Well, the future of the circuit appears to be in the hands of a property development company and a private equity investor which, you might say, is a mixed blessing. But let's look on the bright side. As to WSBK (again see above).

On the really bright side, BSB at Cadwell was sensational stuff with a crowd said to be going on 40,000! This was almost certainly the usual television presenter hyperbole but if the paid attendance was half that, or more, it certainly says something for the series and, particularly, the circuit. Cadwell is a great motorbike racing circuit whereas Silverstone is not.

And the classic army is on the move. While the Donington event did not bring in thousands of watchers, the paddock was brimming with enthusiasts, young and old, all marvelling at the engineering intricacies of a 60 year old Guzzi v-eight and the modern versions of Manx Nortons or Honda sixes. And some excellent racing to boot.

A week later we had the TT Classic with the Manx Tourist Board pushing the boat out big time.

Its success could be judged by the difficulty of getting a hire car or hotel room, due to overseas bookings, Douglas prom was lined with bikes and the Sunday show at Jurby was heaving with people as they watched Giacomo Agostini, Kel Carruthers and a host of racing legends reliving racing history on the track. And now that classic racing bikes are ones within the memory of younger people, it was possible to see stars like Michael Dunlop lapping the Mountain Circuit at 120mph plus on thirty year old bikes.

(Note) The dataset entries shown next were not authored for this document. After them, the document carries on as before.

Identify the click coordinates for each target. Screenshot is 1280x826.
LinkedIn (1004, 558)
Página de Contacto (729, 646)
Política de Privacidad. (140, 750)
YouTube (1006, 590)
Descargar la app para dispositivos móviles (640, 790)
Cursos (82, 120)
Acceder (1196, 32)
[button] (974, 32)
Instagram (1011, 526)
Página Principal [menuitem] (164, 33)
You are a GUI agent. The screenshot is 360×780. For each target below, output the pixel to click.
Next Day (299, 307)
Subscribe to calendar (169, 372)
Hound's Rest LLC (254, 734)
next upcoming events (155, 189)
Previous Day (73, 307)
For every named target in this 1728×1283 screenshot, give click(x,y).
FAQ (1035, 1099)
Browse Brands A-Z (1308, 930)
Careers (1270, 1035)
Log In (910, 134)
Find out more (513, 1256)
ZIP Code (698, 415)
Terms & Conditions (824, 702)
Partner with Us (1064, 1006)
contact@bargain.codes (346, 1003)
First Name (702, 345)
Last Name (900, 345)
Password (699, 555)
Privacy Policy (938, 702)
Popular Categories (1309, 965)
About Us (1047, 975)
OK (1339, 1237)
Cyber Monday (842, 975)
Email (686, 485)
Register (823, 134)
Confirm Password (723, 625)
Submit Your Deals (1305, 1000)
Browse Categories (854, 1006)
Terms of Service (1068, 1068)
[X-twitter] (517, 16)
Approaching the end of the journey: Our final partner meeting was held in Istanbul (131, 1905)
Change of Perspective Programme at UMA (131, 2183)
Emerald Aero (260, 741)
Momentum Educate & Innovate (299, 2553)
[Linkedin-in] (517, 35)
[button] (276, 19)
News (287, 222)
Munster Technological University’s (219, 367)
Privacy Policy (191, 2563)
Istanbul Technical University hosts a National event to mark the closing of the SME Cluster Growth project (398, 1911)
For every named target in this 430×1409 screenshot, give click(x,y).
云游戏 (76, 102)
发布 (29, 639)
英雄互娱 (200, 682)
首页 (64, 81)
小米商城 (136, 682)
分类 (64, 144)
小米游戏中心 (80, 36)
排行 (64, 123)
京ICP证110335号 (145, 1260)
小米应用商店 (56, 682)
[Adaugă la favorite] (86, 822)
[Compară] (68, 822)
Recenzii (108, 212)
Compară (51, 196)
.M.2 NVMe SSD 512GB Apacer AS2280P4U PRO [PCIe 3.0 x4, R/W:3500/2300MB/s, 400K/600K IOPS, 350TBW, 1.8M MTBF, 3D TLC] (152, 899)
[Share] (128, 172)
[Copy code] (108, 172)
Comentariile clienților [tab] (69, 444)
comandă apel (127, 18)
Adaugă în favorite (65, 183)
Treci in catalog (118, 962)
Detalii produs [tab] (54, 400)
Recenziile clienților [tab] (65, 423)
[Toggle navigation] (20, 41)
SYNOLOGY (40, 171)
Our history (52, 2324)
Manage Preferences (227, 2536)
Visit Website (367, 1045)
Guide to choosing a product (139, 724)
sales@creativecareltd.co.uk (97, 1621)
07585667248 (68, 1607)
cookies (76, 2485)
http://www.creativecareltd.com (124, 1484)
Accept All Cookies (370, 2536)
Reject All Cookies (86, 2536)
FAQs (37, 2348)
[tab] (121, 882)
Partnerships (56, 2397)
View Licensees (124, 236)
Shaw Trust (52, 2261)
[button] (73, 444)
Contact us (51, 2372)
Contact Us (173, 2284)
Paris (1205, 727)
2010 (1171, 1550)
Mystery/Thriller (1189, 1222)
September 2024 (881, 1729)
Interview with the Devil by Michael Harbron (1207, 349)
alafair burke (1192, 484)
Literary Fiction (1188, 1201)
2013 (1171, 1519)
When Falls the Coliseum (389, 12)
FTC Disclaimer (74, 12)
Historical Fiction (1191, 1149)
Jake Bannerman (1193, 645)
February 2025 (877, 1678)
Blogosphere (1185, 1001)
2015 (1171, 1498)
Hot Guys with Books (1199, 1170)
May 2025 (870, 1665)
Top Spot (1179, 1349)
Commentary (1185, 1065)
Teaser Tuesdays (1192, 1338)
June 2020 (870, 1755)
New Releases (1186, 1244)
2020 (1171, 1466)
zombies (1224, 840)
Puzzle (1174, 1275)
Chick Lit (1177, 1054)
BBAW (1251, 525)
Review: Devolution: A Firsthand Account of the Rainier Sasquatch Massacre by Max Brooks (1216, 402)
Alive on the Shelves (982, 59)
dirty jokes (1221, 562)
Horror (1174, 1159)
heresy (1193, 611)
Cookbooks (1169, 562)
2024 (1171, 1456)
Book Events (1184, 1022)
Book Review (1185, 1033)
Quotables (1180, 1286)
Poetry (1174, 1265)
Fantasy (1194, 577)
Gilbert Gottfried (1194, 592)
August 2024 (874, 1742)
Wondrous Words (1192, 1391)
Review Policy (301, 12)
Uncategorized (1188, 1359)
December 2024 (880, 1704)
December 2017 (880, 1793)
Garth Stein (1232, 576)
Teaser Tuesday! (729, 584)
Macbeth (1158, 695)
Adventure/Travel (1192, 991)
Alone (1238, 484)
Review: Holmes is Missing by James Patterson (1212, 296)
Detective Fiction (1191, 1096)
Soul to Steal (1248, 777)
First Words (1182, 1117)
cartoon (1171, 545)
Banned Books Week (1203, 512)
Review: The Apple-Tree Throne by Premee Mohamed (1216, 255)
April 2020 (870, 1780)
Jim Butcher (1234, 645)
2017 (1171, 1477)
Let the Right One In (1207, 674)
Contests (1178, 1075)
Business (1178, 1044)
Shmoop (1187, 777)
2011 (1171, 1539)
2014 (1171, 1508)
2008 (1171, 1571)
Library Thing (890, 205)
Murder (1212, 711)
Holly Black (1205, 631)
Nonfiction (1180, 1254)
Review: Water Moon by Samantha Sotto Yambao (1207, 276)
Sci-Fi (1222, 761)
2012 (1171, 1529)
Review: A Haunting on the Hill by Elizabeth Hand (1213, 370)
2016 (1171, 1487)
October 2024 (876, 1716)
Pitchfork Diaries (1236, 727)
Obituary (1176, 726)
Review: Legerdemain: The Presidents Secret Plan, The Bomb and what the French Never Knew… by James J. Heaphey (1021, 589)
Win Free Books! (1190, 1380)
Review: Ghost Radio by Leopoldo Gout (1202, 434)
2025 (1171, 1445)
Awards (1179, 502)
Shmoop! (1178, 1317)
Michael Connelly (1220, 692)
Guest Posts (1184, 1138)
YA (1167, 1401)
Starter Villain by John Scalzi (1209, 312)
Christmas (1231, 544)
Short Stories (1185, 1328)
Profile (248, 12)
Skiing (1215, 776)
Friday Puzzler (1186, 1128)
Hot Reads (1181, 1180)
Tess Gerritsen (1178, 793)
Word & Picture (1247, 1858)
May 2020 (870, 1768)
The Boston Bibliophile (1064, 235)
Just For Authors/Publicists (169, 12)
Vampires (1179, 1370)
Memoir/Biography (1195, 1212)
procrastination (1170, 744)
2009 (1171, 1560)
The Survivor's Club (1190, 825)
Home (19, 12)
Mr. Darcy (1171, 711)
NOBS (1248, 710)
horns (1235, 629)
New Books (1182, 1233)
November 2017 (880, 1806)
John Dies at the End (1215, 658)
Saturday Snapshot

It is an ambitious venture, not without its downsides and if, as has been suggested, it is to be the two wheel equivalent of the famous Goodwood Revival then meticulous attention to detail will need to be applied. Speed differentials and number of bikes on the circuit add to the risk unnecessarily; a £100 VIP dinner serving chicken where star turn, one Giacomo Agostini, had gone home when called to the stage at midnight; the 1967 TT recreation starring Ago and Hailwood lookalike John McGuiness didn't quite go according to plan as a photo opportunity.

But the concept is great and the Tourist Board lead by Paul Phillips deserve huge credit for having the courage to put their money where their mouth is.


The battle to front up BTs MotoGP programming next year is intensifying. Or, at least, the rumour mill is. New favourite as lead presenter is ex-World Superbike champion Neil Hodgson who has been carving out a new career in media as a pundit, mostly on Eurosport. His credentials as someone who can hold a programme together, aka Jake Humphrey now the lead across BT Sport, are somewhat limited and no doubt Keith Huewen and Julian Ryder would be somewhat miffed if Hodgson was the choice.

It has to be said that, as this is television, looks are important and, while trying desperately hard not to be cruel, a one or two of the candidates - not the above-mentioned, of course - are naturals for radio. Wolf's only contribution to this is that if you want informed opinion, with a bit of humour thrown in, then Steve Parrish is your man with the BBCs Mat Roberts as the dark horse.